ABOUT THIS TASK:
Transcribe the text on COVID-19 and auto crashes from "As I wrote in" up to and including "uncover clear signals.".

COVID-19 Impact on Auto Crashes, An Update
My “Impact of COVID-19 on OH Auto Claims” post highlighted the significant reductions in OH crashes based on data provided by TNEDICCA. My friends at TNEDICCA continue to amass and analyze accident data daily and are allowing me to provide an update incorporating Texas data (my home state). This update provides deeper insights based on additional data elements and a first look at the impact of a “phased re-opening”.
Changes in Statewide Crash Counts
The following chart compares recent daily Texas crash counts to the same period in 2019 with the added context of cumulative confirmed COVID cases:
TNEDICCA calculated the percentage changes in crashes in half-month increments. The following chart shows the changes annotated with key COVID-19 related dates to better understand the effect on accident rates during different stages of the crisis:
The direct relationship between key COVID-19 dates and the percentage change in crashes is readily apparent. As we continue to open our economy and people drive more, it will be interesting to track this data to see if we return to 2019 crash levels or whether there is a “new normal”.
As I wrote in a prior post, insurance companies rely on historical data to project future costs when setting prices for traditional auto insurance. Given this an anomalous situation, the historical data is less relevant creating a major challenge for auto insurers trying to respond with credits, refunds, etc. Furthermore, any analysis of future rate needs will be difficult without more information on the “new normal”. These are bigger issues for the medium and small insurance companies who cannot quickly generate enough “new” data to uncover clear signals.
Changes in crash counts by time and geography
TNEDICCA explored the data at a granular level to quantify the reductions by geography and time of day. First, TNEDICCA plotted the change in crashes versus the population for each county and found the reduction was more significant in more populated counties:
Crashes in the counties with 1 million or more residents dropped 2.1 times more than crashes in counties with less than 5,000 residents (-54.6% versus -25.9%). The number of confirmed COVID cases per 10,000 residents is approximately 2 times higher in the more populous counties. Since the large counties were more at risk and implemented stay at home restrictions early, it is not surprising that the miles driven (and thereby crashes) would be more significantly reduced in the larger counties.

DATASET ENTRIES:
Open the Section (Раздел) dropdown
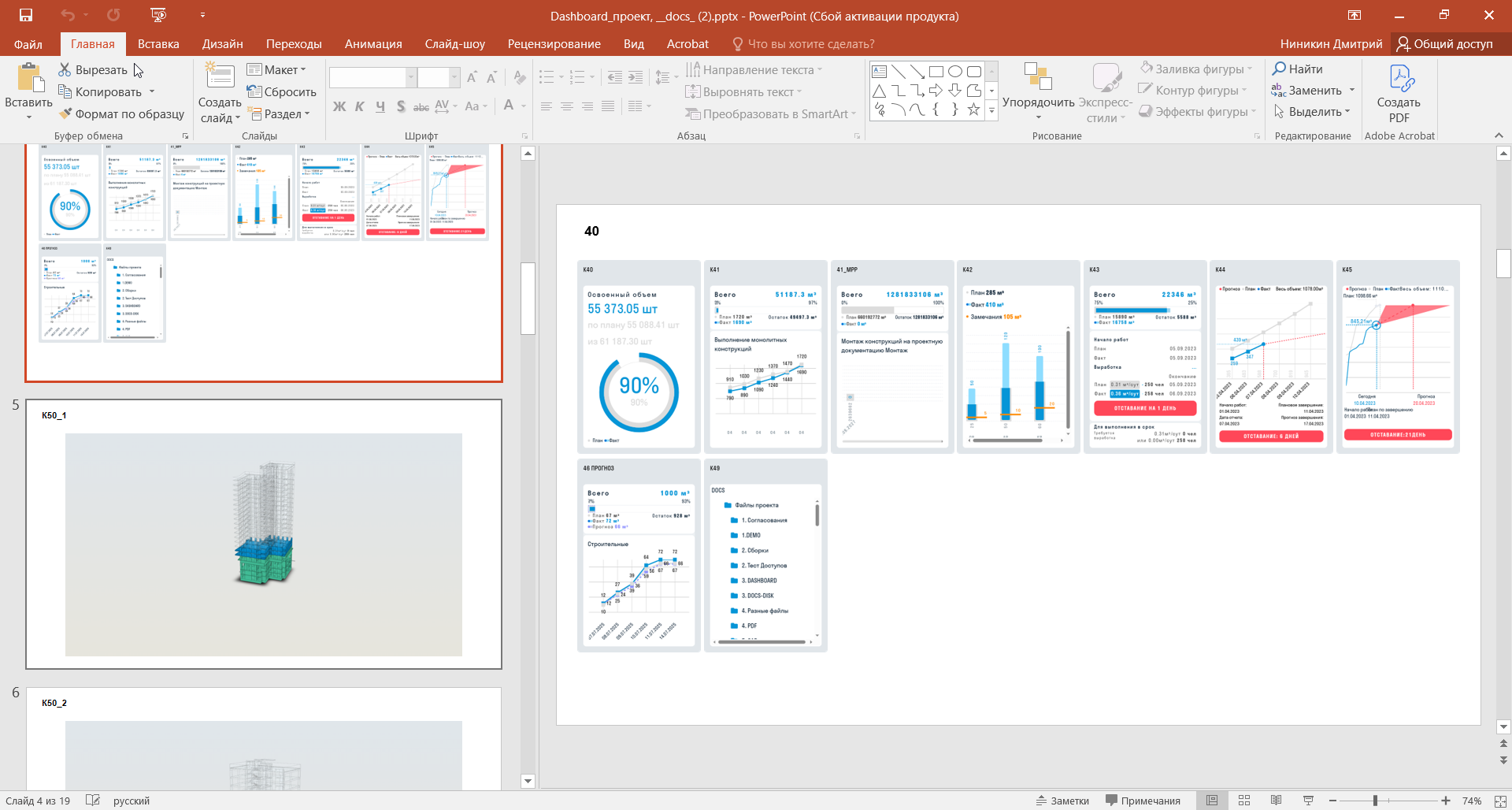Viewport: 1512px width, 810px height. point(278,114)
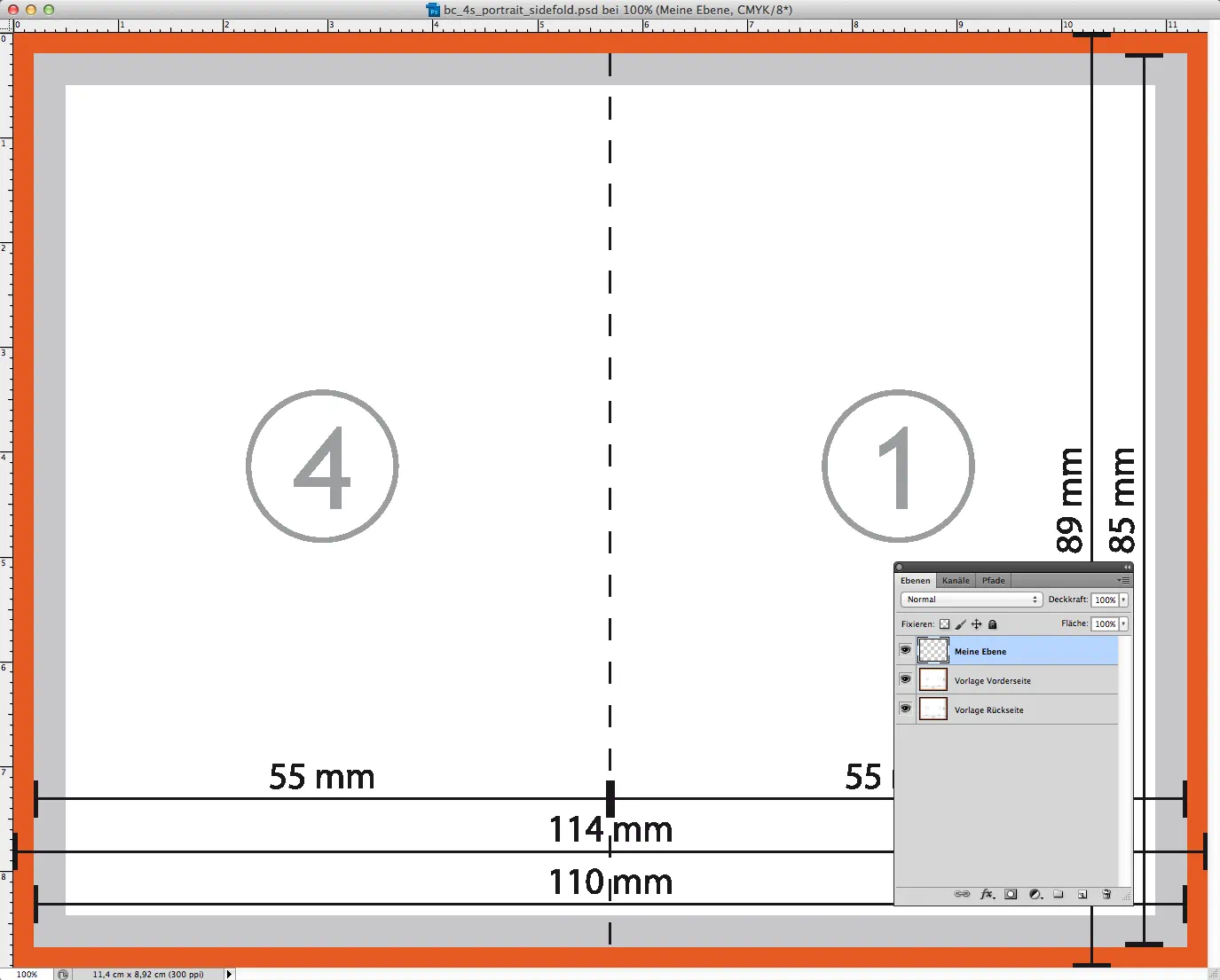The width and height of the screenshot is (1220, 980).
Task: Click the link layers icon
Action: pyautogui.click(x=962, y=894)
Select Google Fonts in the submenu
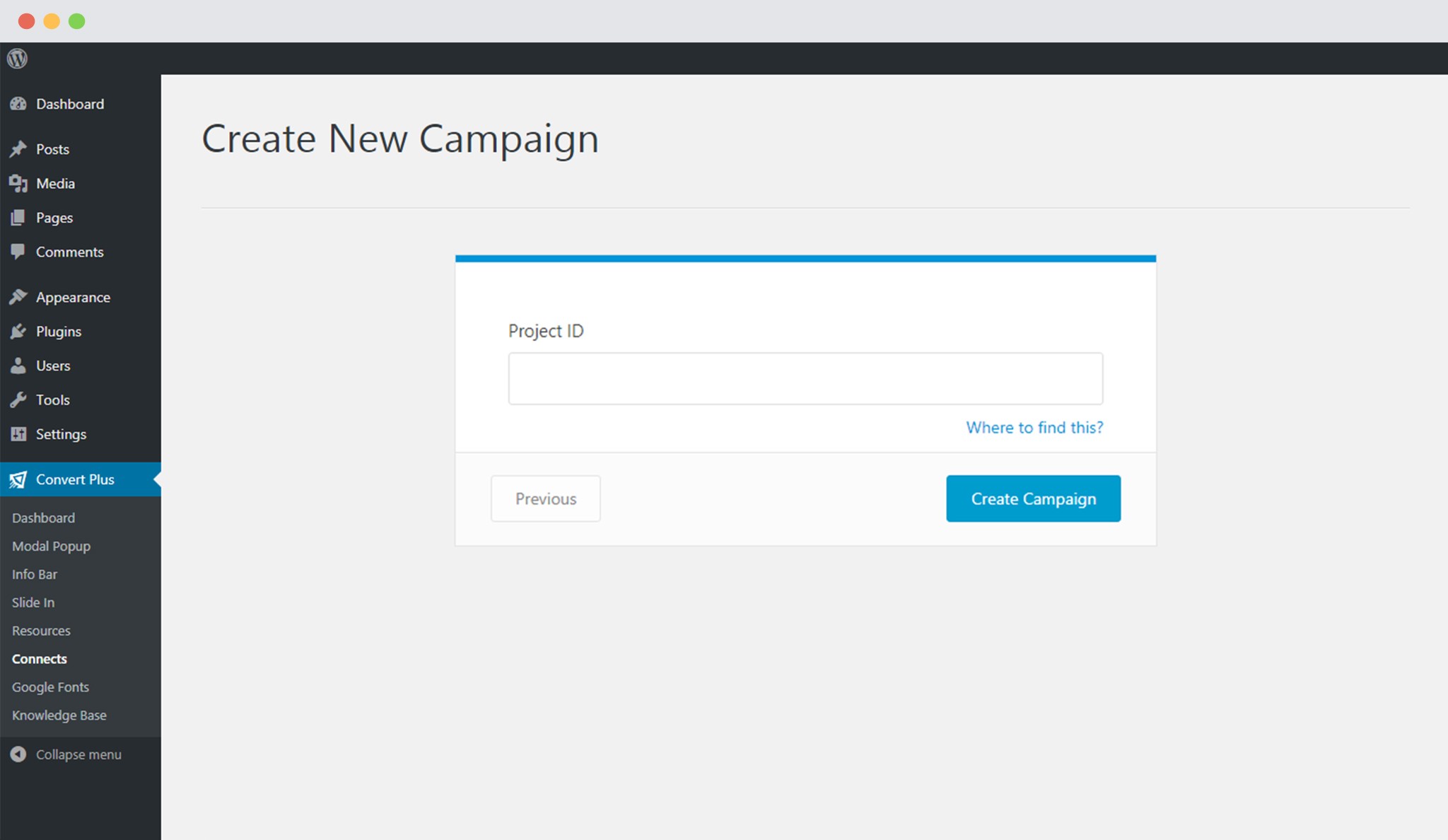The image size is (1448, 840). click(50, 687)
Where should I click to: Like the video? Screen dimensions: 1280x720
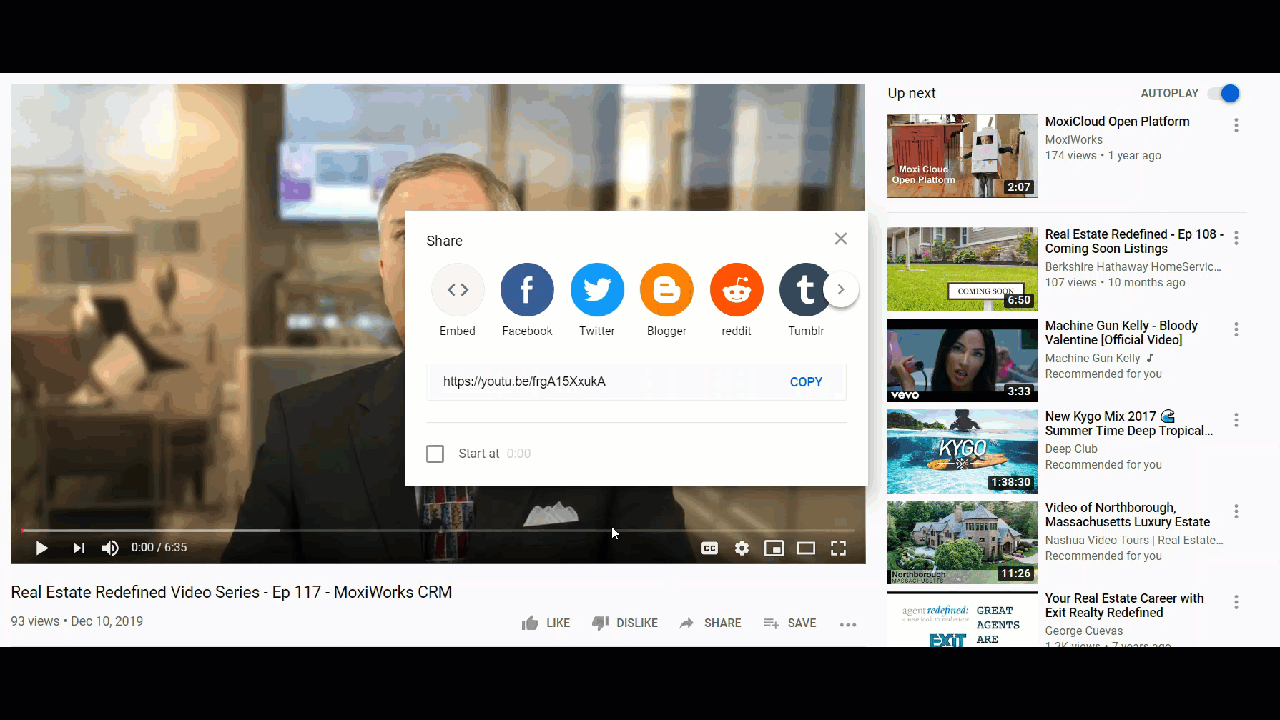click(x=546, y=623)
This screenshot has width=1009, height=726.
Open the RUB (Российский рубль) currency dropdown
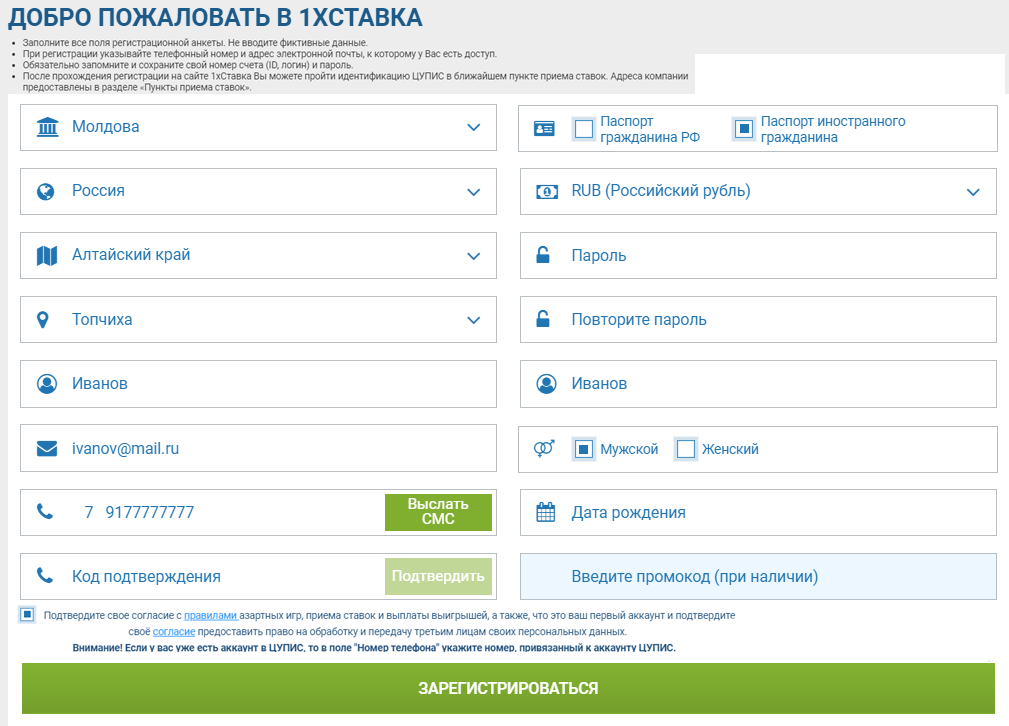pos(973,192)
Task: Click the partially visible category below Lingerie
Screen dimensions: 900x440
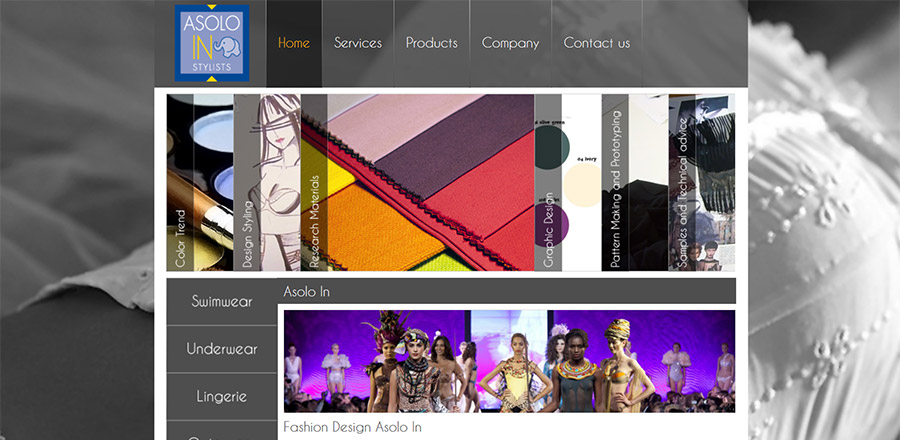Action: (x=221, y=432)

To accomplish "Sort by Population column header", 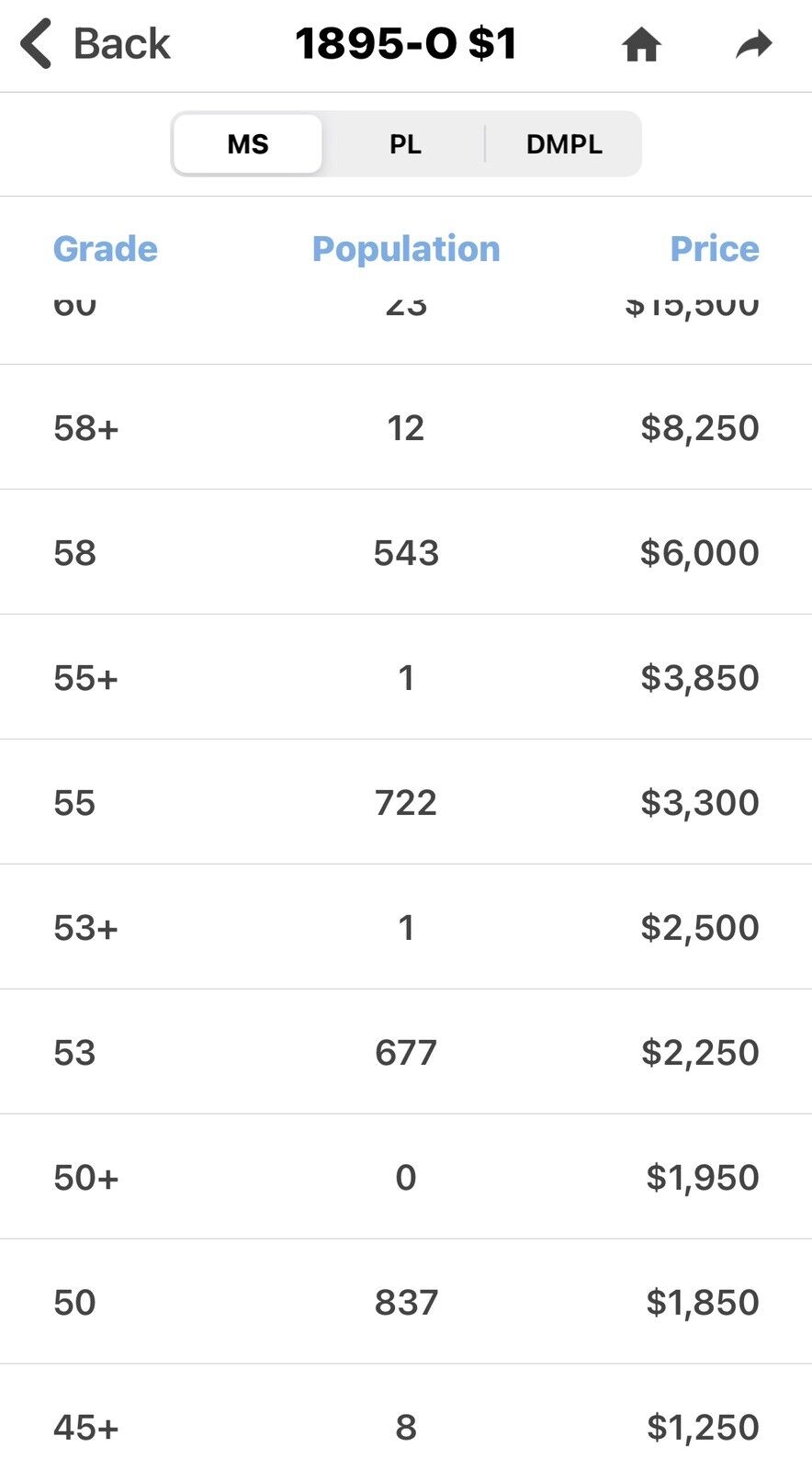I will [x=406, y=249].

RESPONSE BELOW:
As I wrote in a prior post, insurance companies rely on historical data to project future costs when setting prices for traditional auto insurance. Given this an anomalous situation, the historical data is less relevant creating a major challenge for auto insurers trying to respond with credits, refunds, etc. Furthermore, any analysis of future rate needs will be difficult without more information on the “new normal”. These are bigger issues for the medium and small insurance companies who cannot quickly generate enough “new” data to uncover clear signals.